Mark Roth of the Pittsburgh Post-Gaette put together an informational series on chronic traumatic encephalopathy; “a brain disease that afflicts athletes”.
In the first part that came out this past Sunday, Roth took a look at the global perception of CTE through the examples of Chris Henry and the possible case of still living Fred McNeill;
Chris Henry was a fleet wide receiver for the Cincinnati Bengals. During his five seasons with the team, he developed a reputation as a talented athlete on the field but a bad boy off it, even though those who knew him well say he was typically quiet and respectful. […]
Fred McNeill played 12 seasons for the Minnesota Vikings in the ’70s and ’80s. After retiring, he finished law school and became a successful attorney in Minneapolis, helping to win major class-action lawsuits.

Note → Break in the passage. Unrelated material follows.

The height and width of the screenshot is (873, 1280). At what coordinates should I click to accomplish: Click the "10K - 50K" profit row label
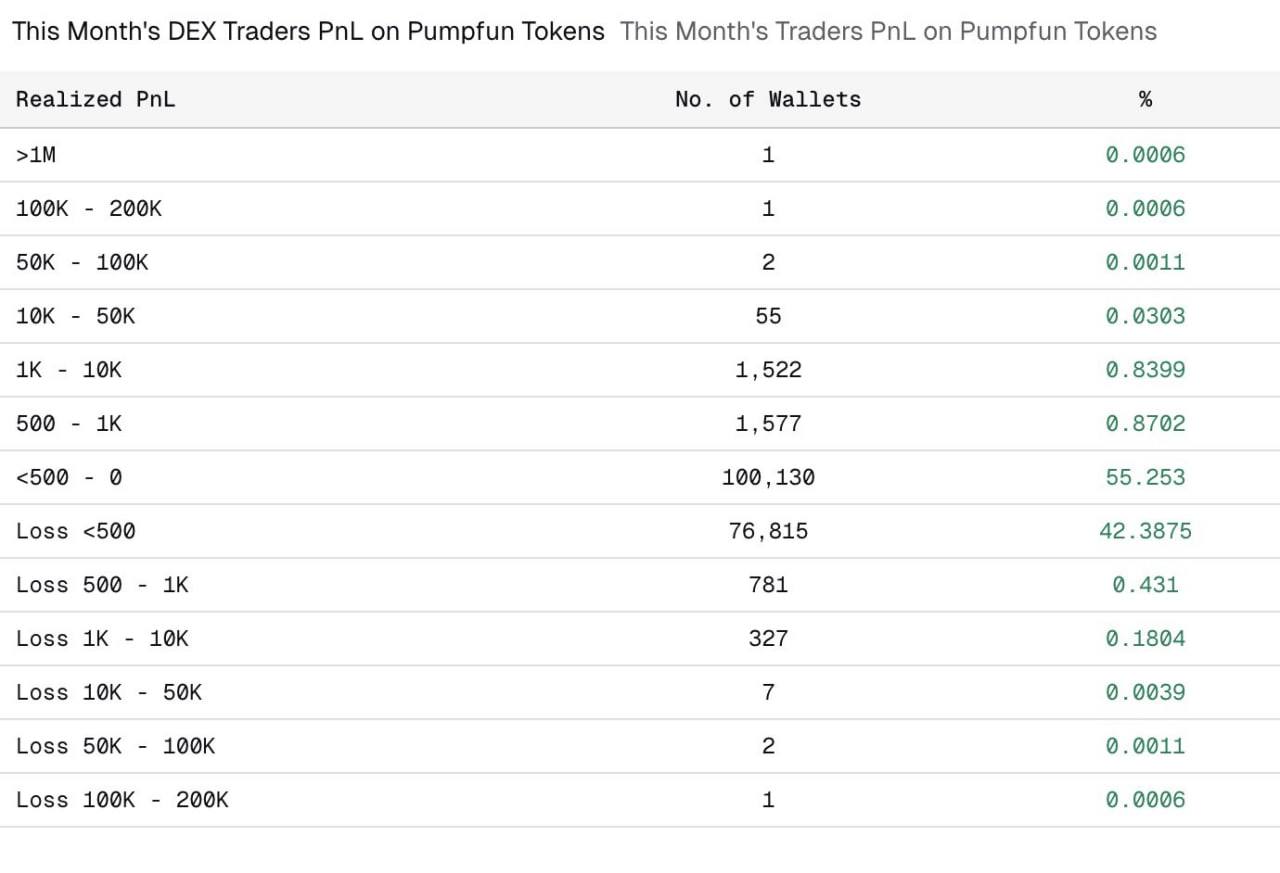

Henry would end up dead after an accident that was predicated with some unusual actions by him, McNeill now has full-time care takers as dementia has stripped him of everything he worked hard for.
Roth begins the second piece with those that can be easily called the experts in this area, Bennet Omalu and Ann McKee;
What he [Omalu] saw were smudges and tangles of tau deposits in the brain, similar to those that would be seen in Alzheimer’s disease, but without the accompanying plaques of beta amyloid protein also seen in Alzheimer’s. He later named the disorder chronic traumatic encephalopathy, which simply means a long-developing brain injury.
Around the same time, another pathologist, Ann McKee, was amazed at a brain she was examining in her lab outside Boston.
As you know, detecting CTE has proven nil in the living, it has only be detected posthumously but it does not mean people are not trying feverishly to change that;
Gary Small, a psychiatrist at the University of California at Los Angeles, hopes to change that with a new test that uses a radioactively tagged tracer to detect tau deposits in living brains.
In a February study of five former National Football League players and five control subjects, the positron emission tomography, or PET, scans showed that the former NFL players had higher levels of deposits in subsurface brain regions and the amygdala, an almond shaped structure that governs emotions like fear and anger.
The UCLA tracer attaches to both tau and beta amyloid proteins, which are found together in Alzheimer’s disease, but Dr. Small said the pattern of deposits is different than in Alzheimer’s.
The study is too small to draw definitive conclusions, but he hopes to study a much larger group as soon as he can arrange funding.
Later in the second article Roth: discusses blast injuries for soldiers and the relation, examines the origin of CTE (pugalistica dementia), and how to even tackle the treatment of this brain issue.
The final piece of this series looks into the “lynchpin” of CTE and NFL, Mike Webster of the Pittsburgh Steelers;
Garrett Webster still remembers the incident because it was so out of character for his dad.
His father, former Steelers center Mike Webster, had come to his elementary school to pick him up, and a woman drove through the school zone too fast, “and my dad chased her in the car, and got out of the car and started hitting her hood and yelling at her, and then he got in the car and drove away.” […]
Pamela Webster, Mike’s wife at the time, saw a different but equally startling change. Her husband, who had always celebrated Christmas like an overgrown kid, now spent Christmas mornings sitting in a corner, “just observing. The kids would bring him presents, and he would just sit there. You saw parts of this man disappear, but you couldn’t put your finger on it.”
I still firmly believe that proper treatment and management of each concussion/mTBI can lessen and even eliminate this problem in the long-term. Only time will tell, unfortunately for some there is not enough of that left.